The main reason is that I don’t trust that these services are going to be around in ten years. And I don’t want my investment to be lost.
History already tells us that we can’t rely on these services, no matter who is backing them. Several big players have already tried and failed, including Wal-Mart and Target. And when they fail, you lose what you’ve bought.
I know what you’re thinking… that Apple’s iTunes isn’t going to go away. Maybe not. At least not now. But can you actually believe that Apple, if they’re still around in 20 years, is still going to be supporting a service that old? They don’t support any services more than a few years old now. There’s just no way that they’ll actually still make your movies available to you that far in the future. Technology changes too fast. Twenty years in the technology world is an eternity. Very few tech companies make it that long.
Owning the discs ensures that I’ll be able to watch them 10, 15, or more years in the future. Even if (when) manufacturers stop making Blu-ray players in the future, the players I own today will still play those discs moving forward. Yes, we’ll see improvements in picture quality with new tech like 4K and HDR moving forward, but Blu-ray is pretty good – it’s virtually the same level of quality currently projected in your local theater – and many movies have actually been shot in HD-like resolution, so in those cases a higher quality version usually doesn’t even exist. And unless you’re sitting really close to very large screen, newer technologies won’t even provide any additional discernable picture detail. (Though HDR, if it catches on, has the potential to improve things considerably.)
The other big reason I still buy discs is convenience. I don’t want to be without a way to watch a movie if my Internet goes down, I’m travelling somewhere where I don’t have Internet access, or it isn’t fast enough to stream a movie reliably. Maybe in 5-10 years our Internet access will be more reliable and high speed will be more ubiquitous, but I just can’t count on it. And will the streaming service you’ve invested n still be around at that time? There’s no way to know.

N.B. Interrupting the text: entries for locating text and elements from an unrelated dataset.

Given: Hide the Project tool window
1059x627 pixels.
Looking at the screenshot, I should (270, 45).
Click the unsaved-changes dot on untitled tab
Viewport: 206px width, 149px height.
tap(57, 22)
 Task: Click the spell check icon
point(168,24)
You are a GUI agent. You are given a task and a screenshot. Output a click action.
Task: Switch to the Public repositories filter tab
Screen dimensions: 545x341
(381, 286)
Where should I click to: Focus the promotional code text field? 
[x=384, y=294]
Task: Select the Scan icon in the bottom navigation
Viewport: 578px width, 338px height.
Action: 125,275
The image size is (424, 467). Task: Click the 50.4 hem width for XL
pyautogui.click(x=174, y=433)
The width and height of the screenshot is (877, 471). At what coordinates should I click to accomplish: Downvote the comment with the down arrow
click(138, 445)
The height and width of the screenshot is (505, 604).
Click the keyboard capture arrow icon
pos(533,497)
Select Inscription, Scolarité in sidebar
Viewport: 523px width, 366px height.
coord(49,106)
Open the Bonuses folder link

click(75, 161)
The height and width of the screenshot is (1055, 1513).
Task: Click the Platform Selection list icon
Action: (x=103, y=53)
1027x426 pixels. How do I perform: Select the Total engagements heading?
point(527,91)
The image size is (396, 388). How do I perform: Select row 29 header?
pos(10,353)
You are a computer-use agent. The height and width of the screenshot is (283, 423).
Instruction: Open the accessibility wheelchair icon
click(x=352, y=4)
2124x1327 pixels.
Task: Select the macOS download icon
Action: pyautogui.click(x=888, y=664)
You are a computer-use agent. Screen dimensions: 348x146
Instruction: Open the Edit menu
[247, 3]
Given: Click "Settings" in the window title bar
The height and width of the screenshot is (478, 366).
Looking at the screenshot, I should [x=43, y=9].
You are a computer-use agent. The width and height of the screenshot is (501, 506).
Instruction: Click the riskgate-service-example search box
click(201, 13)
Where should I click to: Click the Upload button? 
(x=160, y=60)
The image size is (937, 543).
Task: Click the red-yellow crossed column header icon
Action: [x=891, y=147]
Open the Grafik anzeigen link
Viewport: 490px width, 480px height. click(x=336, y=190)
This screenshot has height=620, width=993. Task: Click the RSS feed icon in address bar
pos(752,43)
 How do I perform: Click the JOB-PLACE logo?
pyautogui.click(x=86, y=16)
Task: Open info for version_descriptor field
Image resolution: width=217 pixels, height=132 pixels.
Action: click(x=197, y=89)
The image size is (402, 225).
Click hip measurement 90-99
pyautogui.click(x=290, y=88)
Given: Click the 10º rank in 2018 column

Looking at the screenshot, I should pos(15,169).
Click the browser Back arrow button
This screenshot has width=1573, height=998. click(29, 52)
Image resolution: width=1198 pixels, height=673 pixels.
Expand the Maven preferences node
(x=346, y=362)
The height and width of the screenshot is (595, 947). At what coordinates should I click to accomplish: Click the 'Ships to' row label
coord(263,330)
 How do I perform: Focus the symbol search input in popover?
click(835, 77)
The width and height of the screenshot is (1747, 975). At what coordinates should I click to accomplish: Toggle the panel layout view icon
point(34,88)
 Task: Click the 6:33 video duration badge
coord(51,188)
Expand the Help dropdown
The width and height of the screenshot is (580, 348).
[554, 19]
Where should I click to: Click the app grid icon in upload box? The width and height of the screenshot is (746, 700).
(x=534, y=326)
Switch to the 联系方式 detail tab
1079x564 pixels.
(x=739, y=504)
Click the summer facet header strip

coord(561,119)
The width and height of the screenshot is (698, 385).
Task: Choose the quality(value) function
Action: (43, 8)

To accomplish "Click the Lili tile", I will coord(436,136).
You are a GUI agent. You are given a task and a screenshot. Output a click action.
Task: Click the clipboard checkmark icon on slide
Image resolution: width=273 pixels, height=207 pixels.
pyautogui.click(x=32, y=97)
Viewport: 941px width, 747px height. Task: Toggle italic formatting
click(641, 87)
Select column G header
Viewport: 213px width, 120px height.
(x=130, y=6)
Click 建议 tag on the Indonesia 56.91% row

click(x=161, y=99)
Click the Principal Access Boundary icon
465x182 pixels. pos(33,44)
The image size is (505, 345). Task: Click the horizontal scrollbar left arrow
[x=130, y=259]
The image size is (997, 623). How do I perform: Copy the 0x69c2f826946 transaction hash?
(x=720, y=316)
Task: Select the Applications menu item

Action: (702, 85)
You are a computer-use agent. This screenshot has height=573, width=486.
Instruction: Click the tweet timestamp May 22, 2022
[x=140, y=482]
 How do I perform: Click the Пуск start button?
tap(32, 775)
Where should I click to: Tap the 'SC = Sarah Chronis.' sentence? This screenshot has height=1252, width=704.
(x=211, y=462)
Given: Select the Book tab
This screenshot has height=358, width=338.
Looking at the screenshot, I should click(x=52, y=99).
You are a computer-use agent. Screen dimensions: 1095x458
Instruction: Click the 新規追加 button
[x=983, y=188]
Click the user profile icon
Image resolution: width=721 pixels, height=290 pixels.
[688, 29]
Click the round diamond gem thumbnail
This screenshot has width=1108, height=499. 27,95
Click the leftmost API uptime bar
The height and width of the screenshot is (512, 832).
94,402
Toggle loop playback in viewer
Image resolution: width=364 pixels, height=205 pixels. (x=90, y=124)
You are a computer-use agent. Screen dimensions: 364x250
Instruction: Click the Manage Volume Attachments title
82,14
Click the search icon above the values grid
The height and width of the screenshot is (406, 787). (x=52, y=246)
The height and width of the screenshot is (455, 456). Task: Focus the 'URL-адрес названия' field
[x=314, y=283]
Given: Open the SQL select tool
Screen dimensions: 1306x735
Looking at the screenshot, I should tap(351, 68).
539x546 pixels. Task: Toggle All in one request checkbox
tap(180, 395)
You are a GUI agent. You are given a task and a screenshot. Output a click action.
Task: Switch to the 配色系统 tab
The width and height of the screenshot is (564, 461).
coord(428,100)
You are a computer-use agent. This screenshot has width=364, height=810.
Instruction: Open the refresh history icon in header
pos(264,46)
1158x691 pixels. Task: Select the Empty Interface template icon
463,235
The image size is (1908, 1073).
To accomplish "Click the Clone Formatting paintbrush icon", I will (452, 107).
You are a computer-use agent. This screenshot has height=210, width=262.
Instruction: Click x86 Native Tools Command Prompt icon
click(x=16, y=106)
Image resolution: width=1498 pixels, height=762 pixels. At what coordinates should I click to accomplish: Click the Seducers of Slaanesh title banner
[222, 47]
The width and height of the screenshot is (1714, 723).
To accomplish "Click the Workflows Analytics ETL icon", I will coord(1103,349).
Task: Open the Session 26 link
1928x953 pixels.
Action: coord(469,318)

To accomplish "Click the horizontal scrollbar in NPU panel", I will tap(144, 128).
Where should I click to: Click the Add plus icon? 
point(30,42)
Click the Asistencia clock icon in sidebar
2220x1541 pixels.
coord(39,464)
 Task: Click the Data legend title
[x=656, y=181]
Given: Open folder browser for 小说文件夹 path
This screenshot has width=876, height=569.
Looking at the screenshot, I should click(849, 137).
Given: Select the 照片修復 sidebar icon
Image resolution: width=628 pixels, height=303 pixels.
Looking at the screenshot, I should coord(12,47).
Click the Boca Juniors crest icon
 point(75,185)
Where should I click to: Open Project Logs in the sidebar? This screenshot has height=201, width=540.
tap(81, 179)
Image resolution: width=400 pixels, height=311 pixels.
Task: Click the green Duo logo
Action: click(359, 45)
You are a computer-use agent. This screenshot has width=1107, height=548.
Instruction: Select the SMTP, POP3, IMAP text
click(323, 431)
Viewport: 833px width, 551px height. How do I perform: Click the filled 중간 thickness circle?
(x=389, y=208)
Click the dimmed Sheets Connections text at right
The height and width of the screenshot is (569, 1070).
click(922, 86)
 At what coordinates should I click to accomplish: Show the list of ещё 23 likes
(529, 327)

That said, it isn’t like I don’t use digital video services, because I do. They’re just my backup. Most movies I buy come with a code to unlock digital versions. And if they don’t, I’ve really found Vudu’s Disc-to-Digital program to be very handy. (Tip: If you use the service, do the conversions at home on your own computer, and convert more than 10 discs at a time for a 50% discount.) I can’t convert all of my movies to digital, but I can certainly convert enough of them that I’m generally not left wanting when I want to stream a movie. I’ve got 241 on Vudu right now, so I’ve got plenty to choose from.
In any case, I know that everyone’s situation is different. But I would encourage you to think about the future when making your video purchases. Would you care if your selected service shut down in 5 years? Would it bother you if you lost your investment because they’ve gone belly-up, or choose not to support it any longer? It’s something to consider.